BERLIN -- Daimler will produce its first in-house electric motor at its oldest plant in Berlin.
The motor weighs a fraction of its diesel equivalent and can boost the range of an EV by up to 7 percent. It is known as an axial flux motor and is designed by the British startup YASA that Daimler acquired earlier this year,
Investment in the Berlin-Marienfelde plant, previously pinned at a two-digit million euro amount, will rise to a low three-digit million euro amount in the next six years, Daimler said in a statement on Thursday.
YASA's founder Tim Woolmer told Reuters in July that Daimler had briefed YASA to bring costs down in future iterations of its motor so the carmaker could use them across its entire EV range.
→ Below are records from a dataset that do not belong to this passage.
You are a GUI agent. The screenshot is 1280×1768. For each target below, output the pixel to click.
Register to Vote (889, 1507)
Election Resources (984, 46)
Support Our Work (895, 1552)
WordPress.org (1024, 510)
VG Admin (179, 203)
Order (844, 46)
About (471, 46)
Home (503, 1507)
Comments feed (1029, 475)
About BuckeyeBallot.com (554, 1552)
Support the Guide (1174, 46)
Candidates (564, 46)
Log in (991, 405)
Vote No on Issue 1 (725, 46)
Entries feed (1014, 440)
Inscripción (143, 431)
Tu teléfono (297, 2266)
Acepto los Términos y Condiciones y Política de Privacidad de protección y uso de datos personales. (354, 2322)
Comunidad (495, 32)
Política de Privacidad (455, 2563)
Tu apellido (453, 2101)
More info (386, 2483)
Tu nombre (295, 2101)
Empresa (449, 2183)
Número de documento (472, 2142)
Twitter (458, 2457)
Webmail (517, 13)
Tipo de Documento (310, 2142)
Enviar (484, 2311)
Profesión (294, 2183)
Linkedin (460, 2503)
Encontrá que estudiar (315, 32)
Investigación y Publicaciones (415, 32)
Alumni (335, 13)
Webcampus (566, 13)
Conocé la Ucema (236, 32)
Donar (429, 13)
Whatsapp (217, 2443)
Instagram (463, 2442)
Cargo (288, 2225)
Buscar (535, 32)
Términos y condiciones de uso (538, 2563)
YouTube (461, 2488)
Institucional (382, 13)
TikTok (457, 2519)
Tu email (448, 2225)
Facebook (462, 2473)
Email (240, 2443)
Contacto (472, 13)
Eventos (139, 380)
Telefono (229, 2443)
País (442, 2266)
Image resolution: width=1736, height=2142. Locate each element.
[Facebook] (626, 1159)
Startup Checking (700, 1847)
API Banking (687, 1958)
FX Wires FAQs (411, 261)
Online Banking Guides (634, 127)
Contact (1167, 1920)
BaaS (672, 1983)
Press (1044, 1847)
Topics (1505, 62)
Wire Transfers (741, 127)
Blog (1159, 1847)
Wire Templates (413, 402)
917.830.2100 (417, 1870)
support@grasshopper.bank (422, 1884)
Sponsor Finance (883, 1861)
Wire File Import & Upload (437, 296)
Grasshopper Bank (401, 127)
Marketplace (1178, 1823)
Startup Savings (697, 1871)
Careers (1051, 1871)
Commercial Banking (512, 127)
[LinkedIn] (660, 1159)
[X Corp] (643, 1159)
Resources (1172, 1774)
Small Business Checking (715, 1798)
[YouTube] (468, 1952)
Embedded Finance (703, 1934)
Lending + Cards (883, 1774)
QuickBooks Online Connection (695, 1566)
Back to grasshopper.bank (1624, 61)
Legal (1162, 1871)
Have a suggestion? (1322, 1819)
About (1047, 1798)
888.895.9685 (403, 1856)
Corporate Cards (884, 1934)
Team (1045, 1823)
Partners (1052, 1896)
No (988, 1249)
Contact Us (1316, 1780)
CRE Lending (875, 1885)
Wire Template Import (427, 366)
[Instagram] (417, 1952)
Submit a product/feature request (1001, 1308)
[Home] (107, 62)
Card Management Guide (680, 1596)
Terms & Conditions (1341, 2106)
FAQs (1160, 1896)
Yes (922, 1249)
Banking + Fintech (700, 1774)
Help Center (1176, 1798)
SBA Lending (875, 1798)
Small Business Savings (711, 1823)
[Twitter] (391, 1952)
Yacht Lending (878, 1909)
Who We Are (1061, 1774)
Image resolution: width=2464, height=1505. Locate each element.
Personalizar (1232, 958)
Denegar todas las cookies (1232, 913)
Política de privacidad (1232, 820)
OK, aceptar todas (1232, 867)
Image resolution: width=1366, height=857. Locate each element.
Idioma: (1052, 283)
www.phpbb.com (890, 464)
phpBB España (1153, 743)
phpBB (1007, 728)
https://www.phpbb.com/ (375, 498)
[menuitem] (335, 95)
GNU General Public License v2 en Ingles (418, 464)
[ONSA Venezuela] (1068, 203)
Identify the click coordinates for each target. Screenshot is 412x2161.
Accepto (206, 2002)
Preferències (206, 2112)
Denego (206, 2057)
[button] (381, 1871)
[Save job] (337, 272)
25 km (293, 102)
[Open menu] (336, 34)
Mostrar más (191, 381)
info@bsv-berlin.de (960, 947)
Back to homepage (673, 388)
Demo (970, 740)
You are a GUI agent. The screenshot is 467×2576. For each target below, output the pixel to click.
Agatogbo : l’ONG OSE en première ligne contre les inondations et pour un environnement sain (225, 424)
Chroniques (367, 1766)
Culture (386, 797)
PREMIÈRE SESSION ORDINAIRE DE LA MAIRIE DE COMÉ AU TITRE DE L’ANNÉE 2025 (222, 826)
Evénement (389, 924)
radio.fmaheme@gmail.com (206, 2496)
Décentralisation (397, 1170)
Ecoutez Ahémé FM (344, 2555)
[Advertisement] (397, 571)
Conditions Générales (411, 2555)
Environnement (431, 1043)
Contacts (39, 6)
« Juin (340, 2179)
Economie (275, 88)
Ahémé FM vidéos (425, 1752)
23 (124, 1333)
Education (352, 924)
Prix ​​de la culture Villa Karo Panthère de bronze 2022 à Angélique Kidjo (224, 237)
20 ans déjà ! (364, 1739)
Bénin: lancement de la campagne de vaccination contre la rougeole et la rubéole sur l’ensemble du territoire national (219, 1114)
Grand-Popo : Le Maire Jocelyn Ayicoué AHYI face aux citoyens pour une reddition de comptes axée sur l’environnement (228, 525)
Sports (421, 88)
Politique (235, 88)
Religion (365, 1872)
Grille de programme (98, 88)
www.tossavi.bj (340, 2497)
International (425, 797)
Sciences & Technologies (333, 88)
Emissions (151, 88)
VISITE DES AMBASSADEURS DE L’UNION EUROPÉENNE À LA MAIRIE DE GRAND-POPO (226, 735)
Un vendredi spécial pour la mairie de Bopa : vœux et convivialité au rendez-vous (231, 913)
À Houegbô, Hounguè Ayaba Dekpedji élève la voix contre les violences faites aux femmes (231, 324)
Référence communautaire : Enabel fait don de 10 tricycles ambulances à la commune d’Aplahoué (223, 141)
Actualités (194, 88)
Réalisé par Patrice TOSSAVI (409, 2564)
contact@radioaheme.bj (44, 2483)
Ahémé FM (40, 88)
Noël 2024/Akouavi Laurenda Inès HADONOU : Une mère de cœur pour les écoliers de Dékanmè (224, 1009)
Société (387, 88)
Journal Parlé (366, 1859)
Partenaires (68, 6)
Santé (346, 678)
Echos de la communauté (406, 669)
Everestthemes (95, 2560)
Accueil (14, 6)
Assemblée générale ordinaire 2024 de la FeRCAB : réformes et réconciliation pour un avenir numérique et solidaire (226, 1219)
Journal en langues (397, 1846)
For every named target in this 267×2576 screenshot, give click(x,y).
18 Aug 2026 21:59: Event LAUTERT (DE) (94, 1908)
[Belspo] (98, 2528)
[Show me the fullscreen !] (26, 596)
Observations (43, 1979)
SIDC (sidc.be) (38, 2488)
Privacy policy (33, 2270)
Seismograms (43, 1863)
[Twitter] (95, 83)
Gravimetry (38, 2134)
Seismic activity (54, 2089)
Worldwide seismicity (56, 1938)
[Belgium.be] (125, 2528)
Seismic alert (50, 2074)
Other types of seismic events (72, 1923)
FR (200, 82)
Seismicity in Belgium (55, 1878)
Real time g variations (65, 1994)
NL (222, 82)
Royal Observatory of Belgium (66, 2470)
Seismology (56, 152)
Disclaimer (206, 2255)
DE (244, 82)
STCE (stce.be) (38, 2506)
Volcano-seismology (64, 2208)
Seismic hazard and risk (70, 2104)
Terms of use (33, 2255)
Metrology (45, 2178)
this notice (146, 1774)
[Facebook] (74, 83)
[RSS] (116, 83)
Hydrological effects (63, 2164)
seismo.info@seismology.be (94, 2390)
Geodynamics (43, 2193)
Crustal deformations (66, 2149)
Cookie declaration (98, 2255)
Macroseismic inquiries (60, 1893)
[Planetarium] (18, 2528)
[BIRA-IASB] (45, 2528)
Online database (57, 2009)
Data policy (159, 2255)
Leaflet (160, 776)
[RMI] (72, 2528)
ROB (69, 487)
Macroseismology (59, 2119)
The investment provides relief to workers worried that the Berlin site was on the brink of deep job cuts. Workers feared for their positions after Daimler said in 2020 that it would end production of the 6-cylinder diesel engine built there within a year.
The e-motor is simpler to produce than its diesel equivalent, meaning the plant will eventually require less workers -- but the exact number of future job losses was not yet clear, head of production Joerg Burzer said on a press call.
A start date for production of the motor was not provided.
The factory's 2,300 employees are guaranteed their positions until the beginning of 2030 under an existing union agreement.